The most important point about this book is the date of publication: 1930. For the time, the themes covered in the book were radical and it caused something of a sensation, as did the scope of the work, with civilisation after civilisation rising and falling over billions of years. Some of the elements he includes are relevant today: an example from the early part of the book is the growth in power of transnational commercial organisations at the expense of national governments (a popular theme in SF ever since).  Later on, with the Third Men, a philosophy which reverences all life becomes popular. In contrast with this, a major theme in the latter part of the book becomes the genetic engineering (not that it's called that, of course) not just of plants and animals but of humans too. At first the purpose is to eliminate genetic ailments and extend life, but subsequently this switches to improving the stock (something taken to extremes with the Fourth Men) or even to convert humanity to different environments such as living in the sea or the air. The ultimate developments are mental rather than physical, with the creation of "group minds" through telepathy.

The author deserves credit for his detailed description of an alien life form which is radically different not just from humans but from the kind of animal life we are familiar with. I was also pleased to see that he identified a significant problem with rebuilding civilisation after its first great collapse: that all of the readily available minerals which made the first Industrial Revolution possible were worked out, so humanity had to find other routes to developing civilisation. In this story these were overcome, humanity ultimately terraforming other planets in the Solar System after life on Earth becomes untenable. One social development he mentions is that of group marriage, subsequently developed by Heinlein.

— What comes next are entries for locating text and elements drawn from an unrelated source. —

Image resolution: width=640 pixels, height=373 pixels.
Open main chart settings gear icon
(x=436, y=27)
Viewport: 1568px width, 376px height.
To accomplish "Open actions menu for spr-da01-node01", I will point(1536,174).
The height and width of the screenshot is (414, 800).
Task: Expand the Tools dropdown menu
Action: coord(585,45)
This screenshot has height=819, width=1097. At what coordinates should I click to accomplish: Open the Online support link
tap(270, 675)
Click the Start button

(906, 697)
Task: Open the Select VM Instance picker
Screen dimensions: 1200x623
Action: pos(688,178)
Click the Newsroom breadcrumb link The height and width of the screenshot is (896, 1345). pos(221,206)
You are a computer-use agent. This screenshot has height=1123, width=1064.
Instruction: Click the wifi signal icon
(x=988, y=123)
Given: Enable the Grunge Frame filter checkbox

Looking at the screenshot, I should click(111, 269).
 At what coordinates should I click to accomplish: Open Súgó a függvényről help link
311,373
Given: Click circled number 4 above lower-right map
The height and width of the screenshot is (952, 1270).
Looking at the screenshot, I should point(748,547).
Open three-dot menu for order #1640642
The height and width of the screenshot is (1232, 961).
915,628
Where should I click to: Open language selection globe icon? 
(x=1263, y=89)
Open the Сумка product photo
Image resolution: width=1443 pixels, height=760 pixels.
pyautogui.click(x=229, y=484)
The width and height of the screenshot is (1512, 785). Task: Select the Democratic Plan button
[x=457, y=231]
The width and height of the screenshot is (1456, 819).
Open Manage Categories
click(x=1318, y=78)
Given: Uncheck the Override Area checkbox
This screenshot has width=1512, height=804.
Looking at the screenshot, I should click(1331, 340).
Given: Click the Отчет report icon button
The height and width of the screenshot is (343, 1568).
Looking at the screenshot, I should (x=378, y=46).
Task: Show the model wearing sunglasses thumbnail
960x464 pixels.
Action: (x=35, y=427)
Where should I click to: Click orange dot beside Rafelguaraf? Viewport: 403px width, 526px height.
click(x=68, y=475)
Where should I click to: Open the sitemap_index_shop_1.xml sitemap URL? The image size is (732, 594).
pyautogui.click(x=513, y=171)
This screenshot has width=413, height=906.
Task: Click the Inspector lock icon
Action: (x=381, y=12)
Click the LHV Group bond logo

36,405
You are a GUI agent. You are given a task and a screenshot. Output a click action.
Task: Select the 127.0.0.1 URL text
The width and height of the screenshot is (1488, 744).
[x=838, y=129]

This does not mean that the author was some kind of prophet; his history of the rest of the 20th century is wildly,  almost comically, inaccurate. Nothing dates the book so much as its reference to the Swastika along with the Cross as being a sacred religious emblem; well, so it was – for another couple of years or so after the book's publication (the fact that the Nazi version was orientated the other way doesn't blunt the point).

The story is a straight-faced account, with the exception of the only scene with dialogue (which includes some wry humour) and one joke which runs through the early part of the book. Stapledon was English, and he includes a dialect saying which can still be heard today: "God help us", used to express ironic exasperation at a turn of events and always said with a broad accent as "Gawd 'elp us" to emphasise the comic intent. In the story, this saying is misunderstood by non-English listeners, with the result that for generations to come the Supreme Being is called "Gordelpus".

Was it worth the time and effort to read? Yes, I suppose so, for its historic relevance to SF, and for the grand scope and ambition of the work. But I don't expect to read it ever again!